___ LISTED ENTRIES ___

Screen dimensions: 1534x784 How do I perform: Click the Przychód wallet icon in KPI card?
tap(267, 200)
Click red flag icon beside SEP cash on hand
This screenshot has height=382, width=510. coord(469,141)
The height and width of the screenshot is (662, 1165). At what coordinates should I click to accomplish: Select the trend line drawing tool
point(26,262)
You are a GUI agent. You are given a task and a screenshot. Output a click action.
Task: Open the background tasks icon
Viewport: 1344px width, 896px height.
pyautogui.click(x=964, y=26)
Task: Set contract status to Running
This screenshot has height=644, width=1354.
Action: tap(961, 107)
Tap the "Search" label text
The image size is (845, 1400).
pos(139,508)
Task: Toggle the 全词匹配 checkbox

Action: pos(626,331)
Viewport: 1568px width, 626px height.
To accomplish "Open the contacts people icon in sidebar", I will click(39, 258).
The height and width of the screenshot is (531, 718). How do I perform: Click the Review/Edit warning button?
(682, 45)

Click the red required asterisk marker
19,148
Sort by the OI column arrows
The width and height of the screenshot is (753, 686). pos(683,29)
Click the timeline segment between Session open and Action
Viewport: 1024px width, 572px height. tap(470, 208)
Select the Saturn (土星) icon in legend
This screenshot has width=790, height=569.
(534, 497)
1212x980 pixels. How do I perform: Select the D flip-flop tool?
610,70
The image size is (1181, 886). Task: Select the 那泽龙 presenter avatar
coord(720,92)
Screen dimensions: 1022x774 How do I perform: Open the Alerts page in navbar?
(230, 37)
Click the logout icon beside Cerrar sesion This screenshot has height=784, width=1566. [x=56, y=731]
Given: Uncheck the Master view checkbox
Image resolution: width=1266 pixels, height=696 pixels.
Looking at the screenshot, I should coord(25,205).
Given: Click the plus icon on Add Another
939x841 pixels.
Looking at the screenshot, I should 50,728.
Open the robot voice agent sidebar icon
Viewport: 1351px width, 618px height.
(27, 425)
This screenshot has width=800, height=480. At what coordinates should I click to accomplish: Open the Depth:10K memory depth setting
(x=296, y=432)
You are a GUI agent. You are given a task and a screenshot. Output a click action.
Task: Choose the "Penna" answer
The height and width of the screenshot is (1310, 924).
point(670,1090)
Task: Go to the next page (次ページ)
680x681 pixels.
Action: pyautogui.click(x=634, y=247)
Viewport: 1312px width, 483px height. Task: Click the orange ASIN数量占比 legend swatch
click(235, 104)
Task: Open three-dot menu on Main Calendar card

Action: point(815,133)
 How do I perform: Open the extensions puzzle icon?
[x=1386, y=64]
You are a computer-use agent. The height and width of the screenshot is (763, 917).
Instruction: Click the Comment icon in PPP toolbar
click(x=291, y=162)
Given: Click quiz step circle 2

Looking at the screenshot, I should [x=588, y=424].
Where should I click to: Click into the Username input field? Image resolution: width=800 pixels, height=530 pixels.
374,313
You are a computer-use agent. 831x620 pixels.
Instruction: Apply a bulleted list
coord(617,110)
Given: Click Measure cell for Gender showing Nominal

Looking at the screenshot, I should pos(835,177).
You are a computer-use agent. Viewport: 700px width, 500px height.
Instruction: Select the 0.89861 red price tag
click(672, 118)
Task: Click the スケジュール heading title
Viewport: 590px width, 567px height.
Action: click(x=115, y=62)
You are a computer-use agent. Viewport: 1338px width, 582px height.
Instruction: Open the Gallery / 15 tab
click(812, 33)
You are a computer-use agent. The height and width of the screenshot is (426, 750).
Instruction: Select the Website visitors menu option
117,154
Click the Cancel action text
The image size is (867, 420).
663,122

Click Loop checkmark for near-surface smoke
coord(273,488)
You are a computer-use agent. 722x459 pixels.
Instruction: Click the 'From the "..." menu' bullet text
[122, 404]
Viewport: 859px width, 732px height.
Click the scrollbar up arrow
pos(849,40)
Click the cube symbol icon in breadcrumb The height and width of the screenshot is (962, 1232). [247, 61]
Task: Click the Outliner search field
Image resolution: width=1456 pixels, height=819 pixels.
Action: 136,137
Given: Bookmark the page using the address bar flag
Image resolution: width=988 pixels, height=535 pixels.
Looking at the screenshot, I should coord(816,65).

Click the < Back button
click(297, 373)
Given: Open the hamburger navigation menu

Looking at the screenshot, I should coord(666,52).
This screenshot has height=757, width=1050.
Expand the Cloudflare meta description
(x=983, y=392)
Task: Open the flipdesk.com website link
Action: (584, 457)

___

Can you pull out every one of the entries above and reproduce each line of them verbatim?

▸ **CORRECT RESPONSE**
Screen dimensions: 1534x784 How do I perform: Click the Przychód wallet icon in KPI card?
tap(267, 200)
Click red flag icon beside SEP cash on hand
This screenshot has height=382, width=510. coord(469,141)
The height and width of the screenshot is (662, 1165). At what coordinates should I click to accomplish: Select the trend line drawing tool
point(26,262)
You are a GUI agent. You are given a task and a screenshot. Output a click action.
Task: Open the background tasks icon
Viewport: 1344px width, 896px height.
pyautogui.click(x=964, y=26)
Task: Set contract status to Running
This screenshot has height=644, width=1354.
Action: tap(961, 107)
Tap the "Search" label text
The image size is (845, 1400).
pos(139,508)
Task: Toggle the 全词匹配 checkbox

Action: pos(626,331)
Viewport: 1568px width, 626px height.
To accomplish "Open the contacts people icon in sidebar", I will click(39, 258).
The height and width of the screenshot is (531, 718). How do I perform: Click the Review/Edit warning button?
(682, 45)

Click the red required asterisk marker
19,148
Sort by the OI column arrows
The width and height of the screenshot is (753, 686). pos(683,29)
Click the timeline segment between Session open and Action
Viewport: 1024px width, 572px height. tap(470, 208)
Select the Saturn (土星) icon in legend
This screenshot has width=790, height=569.
(534, 497)
1212x980 pixels. How do I perform: Select the D flip-flop tool?
610,70
The image size is (1181, 886). Task: Select the 那泽龙 presenter avatar
coord(720,92)
Screen dimensions: 1022x774 How do I perform: Open the Alerts page in navbar?
(230, 37)
Click the logout icon beside Cerrar sesion This screenshot has height=784, width=1566. [x=56, y=731]
Given: Uncheck the Master view checkbox
Image resolution: width=1266 pixels, height=696 pixels.
Looking at the screenshot, I should coord(25,205).
Given: Click the plus icon on Add Another
939x841 pixels.
Looking at the screenshot, I should 50,728.
Open the robot voice agent sidebar icon
Viewport: 1351px width, 618px height.
(27, 425)
This screenshot has width=800, height=480. At what coordinates should I click to accomplish: Open the Depth:10K memory depth setting
(x=296, y=432)
You are a GUI agent. You are given a task and a screenshot. Output a click action.
Task: Choose the "Penna" answer
The height and width of the screenshot is (1310, 924).
point(670,1090)
Task: Go to the next page (次ページ)
680x681 pixels.
Action: pyautogui.click(x=634, y=247)
Viewport: 1312px width, 483px height. Task: Click the orange ASIN数量占比 legend swatch
click(235, 104)
Task: Open three-dot menu on Main Calendar card

Action: point(815,133)
 How do I perform: Open the extensions puzzle icon?
[x=1386, y=64]
You are a computer-use agent. The height and width of the screenshot is (763, 917).
Instruction: Click the Comment icon in PPP toolbar
click(x=291, y=162)
Given: Click quiz step circle 2

Looking at the screenshot, I should [x=588, y=424].
Where should I click to: Click into the Username input field? Image resolution: width=800 pixels, height=530 pixels.
374,313
You are a computer-use agent. 831x620 pixels.
Instruction: Apply a bulleted list
coord(617,110)
Given: Click Measure cell for Gender showing Nominal

Looking at the screenshot, I should pos(835,177).
You are a computer-use agent. Viewport: 700px width, 500px height.
Instruction: Select the 0.89861 red price tag
click(672, 118)
Task: Click the スケジュール heading title
Viewport: 590px width, 567px height.
Action: click(x=115, y=62)
You are a computer-use agent. Viewport: 1338px width, 582px height.
Instruction: Open the Gallery / 15 tab
click(812, 33)
You are a computer-use agent. The height and width of the screenshot is (426, 750).
Instruction: Select the Website visitors menu option
117,154
Click the Cancel action text
The image size is (867, 420).
663,122

Click Loop checkmark for near-surface smoke
coord(273,488)
You are a computer-use agent. 722x459 pixels.
Instruction: Click the 'From the "..." menu' bullet text
[122, 404]
Viewport: 859px width, 732px height.
Click the scrollbar up arrow
pos(849,40)
Click the cube symbol icon in breadcrumb The height and width of the screenshot is (962, 1232). [247, 61]
Task: Click the Outliner search field
Image resolution: width=1456 pixels, height=819 pixels.
Action: 136,137
Given: Bookmark the page using the address bar flag
Image resolution: width=988 pixels, height=535 pixels.
Looking at the screenshot, I should coord(816,65).

Click the < Back button
click(297, 373)
Given: Open the hamburger navigation menu

Looking at the screenshot, I should coord(666,52).
This screenshot has height=757, width=1050.
Expand the Cloudflare meta description
(x=983, y=392)
Task: Open the flipdesk.com website link
Action: (584, 457)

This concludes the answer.